To challenge PCs that rely on Protection from Evil for their low-Will brawlers, try using Will save effects that aren't charms or compulsions. Curses and fear effects can be very annoying... and a sorc I played found Wandering Star Motes to be a very amusing spell.

If the group has access to Freedom of Movement, grappling creatures and effects like Black Tentacles will have limited effect. The group may not have enough time/resources to make every member immune to grapple, however, so you could still get some mileage out of this tactic. Also, battlefield control spells can still hinder sight even if the party is immune to the movement-limiting effects. Nonmagical obstacles like difficult terrain, narrow/unsteady combat areas that require Acrobatics checks, slick floors, etc. can also complicate things for someone using Freedom of Movement.

Haste can really be annoying, but you can turn the party's advantage against them. Nasty melee fighters charging you at high speed while the support casters and zen archer stay back? Dump a wall in between them, preferably one that breaks line of effect (wall of ice/stone depending on the CR of the enemy, or maybe even a trap wall that rises from the floor in a crafty enemy's lair).

Swarms and swarm effects, cloud effects (particularly ones with Fort saves to avoid nastiness), traps or the Create Pit line of spells can definitely challenge even a well-prepared party's tactics. Resilient Sphere is also extremely annoying to trap and isolate casters or melee characters with mediocre Ref saves.

Taldor

I just had a bunch of threads asking to help me with much of the same.
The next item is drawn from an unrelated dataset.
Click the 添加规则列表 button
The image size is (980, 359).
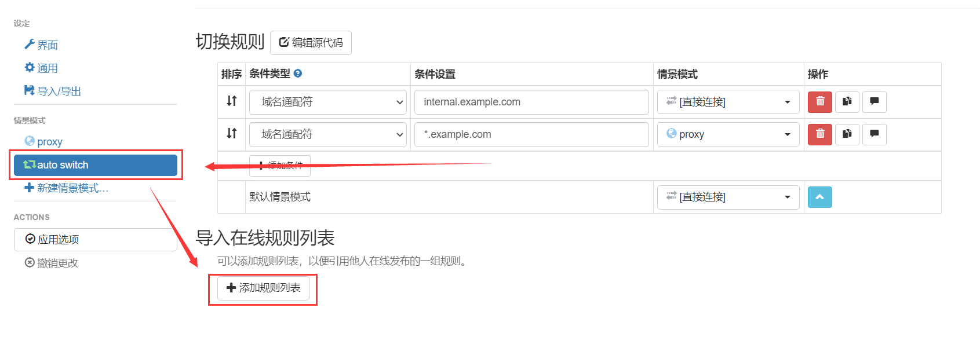(x=263, y=288)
I've got 6 Pathfinder RPG characters, and last night they reached level 12. All range from young to old, tenured to relatively new.
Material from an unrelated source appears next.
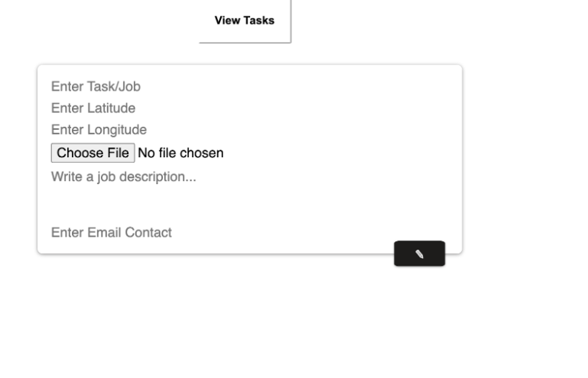Click the "No file chosen" label
This screenshot has width=588, height=378.
[180, 153]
To respond to the OP: a lot of good advice is above. Here's what I did:

Recalculate their PL. Add +1 since you have 6 players, and add +1 if their stats are epic or since they play with good synergy.

Thus, my group of 6 L12s, I would say functions at about an effective party level of CR 17 - but I would never throw a CR 17 at them at this point. Here's what I do...
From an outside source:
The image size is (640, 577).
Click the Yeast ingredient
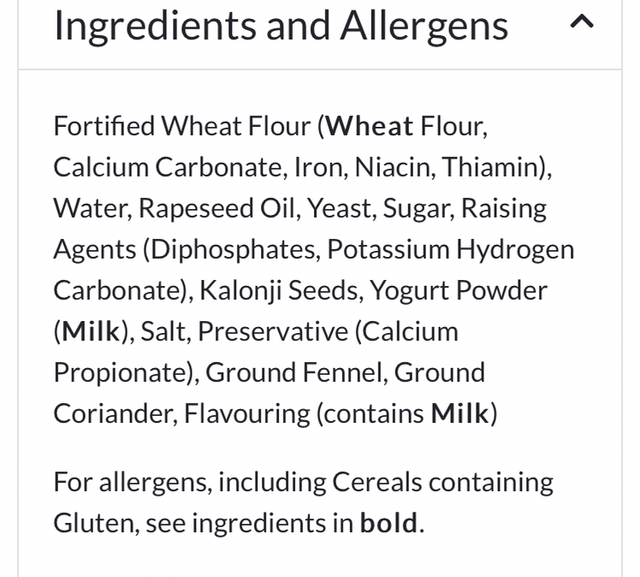(x=336, y=209)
I create encounters with three layers:
Boss,
Henchmen
Lackeys

You can call these components anything you like. The key is, create a scenario, related to the story, where you have more than 2 levels of encounters going at the same time. This creates a lot of keen in-game work on your part, but the result is rewarding.

Next, place the "boss" at APL+3, which means CR 15.
Place the rest any way you like, but lower in stats significantly.
For example two other CR 13s=1 CR15, for a total of CR17 overall (CR15+CR15)

Otherwise, distribute the henchmen and lackeys (call them what you like) over lower levels... such as 16 creatures of CR6, or 8 creatures at CR 8 for a total of CR 14.

Basically... that would all be the high end of the challenge. The xp is good, and since your party has a great strategy/tactic/communication base, although this extreme APL+3 scenario would be really challenging, they should survive with 0-2 deaths.

Now, overall, you can create scenarios much lower for your every day encounters:

APL=7 (in your case) +2 synergy +1 misc = APL 10
(I'm making big assumptions, but you can do the math based on your knowledge and the variables you consider.)
Then create encounters like:

1 Boss CR10 = CR10
2 Henchmen CR 8 each = CR10
4 Lackeys CR 4 each = CR8
TOTALS: CR10+CR10=CR12 + CR8 = maybe CR13 which results in an encounter approxiamtely +3 OVER your perceived APL of 10 (even though your party is L7.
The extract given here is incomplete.